On Nov 16, 2017, at 11:20 AM, Chris Gray <[log in to unmask]> wrote:
>> I’m thinking about a hands-on workshop on natural language processing & text mining, below, and your feedback is desired. —ELM
> You might be interested in something I ran across recently. Aditya Parameswaran (http://data-people.cs.illinois.edu/) gave a talk at our campus recently about the efforts of a group he participates in that is aimed at "simplifying and improving data analytics, i.e., helping users make better use of their data". He wrote a recent blog post for O'Reilly on "Enabling Data Science for the Majority" (https://www.oreilly.com/ideas/enabling-data-science-for-the-majority), which was the topic of the talk I heard.
> He introduced 3 of the 6 projects his team has been working on: DataSpread, Zenvisage, and OrpheusDB all aimed at what they call "HILDA" -- "human-in-the-loop data analytics". The 3 projects listed have homes in github and are linked to from Aditya's page: "Quick Project Links". At the talk, he said they have hosted versions running and they are looking for beta testers. There is a live demo of DataSpread at http://kite.cs.illinois.edu:8080/.
Chris, thank you for brining this to my attention.

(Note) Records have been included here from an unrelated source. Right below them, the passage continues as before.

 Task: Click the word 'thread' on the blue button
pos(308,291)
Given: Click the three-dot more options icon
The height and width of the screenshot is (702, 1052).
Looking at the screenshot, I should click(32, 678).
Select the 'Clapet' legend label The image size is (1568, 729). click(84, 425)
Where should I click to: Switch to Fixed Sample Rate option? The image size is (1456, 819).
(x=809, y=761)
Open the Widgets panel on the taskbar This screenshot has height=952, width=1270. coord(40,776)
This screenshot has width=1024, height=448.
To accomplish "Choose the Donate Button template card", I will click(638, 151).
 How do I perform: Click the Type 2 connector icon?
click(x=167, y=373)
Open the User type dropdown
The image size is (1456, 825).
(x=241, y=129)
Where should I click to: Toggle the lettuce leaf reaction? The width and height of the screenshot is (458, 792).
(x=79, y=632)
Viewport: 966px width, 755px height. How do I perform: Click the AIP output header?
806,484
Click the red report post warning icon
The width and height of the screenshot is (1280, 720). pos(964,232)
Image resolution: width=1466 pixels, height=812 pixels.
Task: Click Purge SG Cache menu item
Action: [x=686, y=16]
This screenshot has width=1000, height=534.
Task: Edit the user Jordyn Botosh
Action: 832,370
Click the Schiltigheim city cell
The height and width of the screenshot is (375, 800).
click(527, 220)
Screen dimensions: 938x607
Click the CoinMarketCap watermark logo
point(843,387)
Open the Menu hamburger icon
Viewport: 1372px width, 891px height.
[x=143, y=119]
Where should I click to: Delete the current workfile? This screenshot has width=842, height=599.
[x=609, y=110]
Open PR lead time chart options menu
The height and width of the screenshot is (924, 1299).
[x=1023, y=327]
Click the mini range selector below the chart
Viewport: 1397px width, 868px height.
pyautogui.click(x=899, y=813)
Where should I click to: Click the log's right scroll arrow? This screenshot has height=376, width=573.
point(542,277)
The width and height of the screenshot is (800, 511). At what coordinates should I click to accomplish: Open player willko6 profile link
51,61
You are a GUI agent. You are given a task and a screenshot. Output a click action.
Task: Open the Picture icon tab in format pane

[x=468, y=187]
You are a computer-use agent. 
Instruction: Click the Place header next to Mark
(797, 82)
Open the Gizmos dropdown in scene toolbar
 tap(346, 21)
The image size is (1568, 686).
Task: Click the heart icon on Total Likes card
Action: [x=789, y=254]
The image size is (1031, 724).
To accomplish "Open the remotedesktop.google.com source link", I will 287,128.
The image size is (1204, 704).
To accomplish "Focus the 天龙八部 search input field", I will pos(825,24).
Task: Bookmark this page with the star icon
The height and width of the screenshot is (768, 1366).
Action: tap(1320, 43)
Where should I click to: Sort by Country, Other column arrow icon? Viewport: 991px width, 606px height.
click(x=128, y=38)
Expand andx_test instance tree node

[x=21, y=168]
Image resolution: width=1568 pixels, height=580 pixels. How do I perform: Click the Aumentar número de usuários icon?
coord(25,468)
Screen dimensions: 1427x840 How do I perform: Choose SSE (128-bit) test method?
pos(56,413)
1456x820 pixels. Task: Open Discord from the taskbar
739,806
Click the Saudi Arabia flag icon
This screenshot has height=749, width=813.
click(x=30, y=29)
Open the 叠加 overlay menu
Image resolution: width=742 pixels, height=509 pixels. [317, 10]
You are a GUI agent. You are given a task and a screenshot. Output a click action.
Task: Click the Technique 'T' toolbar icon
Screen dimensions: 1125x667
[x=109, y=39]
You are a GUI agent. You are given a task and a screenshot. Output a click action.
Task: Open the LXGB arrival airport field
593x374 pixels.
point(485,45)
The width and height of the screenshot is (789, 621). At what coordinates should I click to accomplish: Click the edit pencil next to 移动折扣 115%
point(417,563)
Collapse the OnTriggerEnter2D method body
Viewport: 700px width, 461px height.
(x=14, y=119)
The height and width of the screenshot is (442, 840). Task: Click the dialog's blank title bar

Parameswaran, above, outlines 5 problems with “big data”:
1. The Excel problem: Over-reliance on spreadsheets
2. The exploration problem: Not knowing where to look
3. The data lake problem: Messy cesspools of data
4. The data versioning problem: Ad-hoc management of analysis
5. The learning problem: Hurdles in leveraging machine learning
I can identify with many of these problem, as I suspect many of you can too. So many times I see my fellow librarians trying to make sense of a data set with only Excel. Heck, they even try to evaluate MARC in this way. Some data just does not fit into a single matrix. “Messy” data is also a perennial problem. Again, coming back to our bibliographic data, the city of a 260 field might be South Bend, IN; South Bend, Ind.; or South Bend. Moreover, parsing the data from the records often brings along punctuation. Mr Kilgour’s name was Kilgour, Fredrick (1914-2006).
Put another way, yes, I spend a lot of my time dealing with the issues outlined above, and I believe such is a possibility for modern librarianship. Now a days, find is not nearly as much of a problem to solve. Instead, I believe the more pressing problem to solve is enabling people (readers) to use & understand the data/information they find.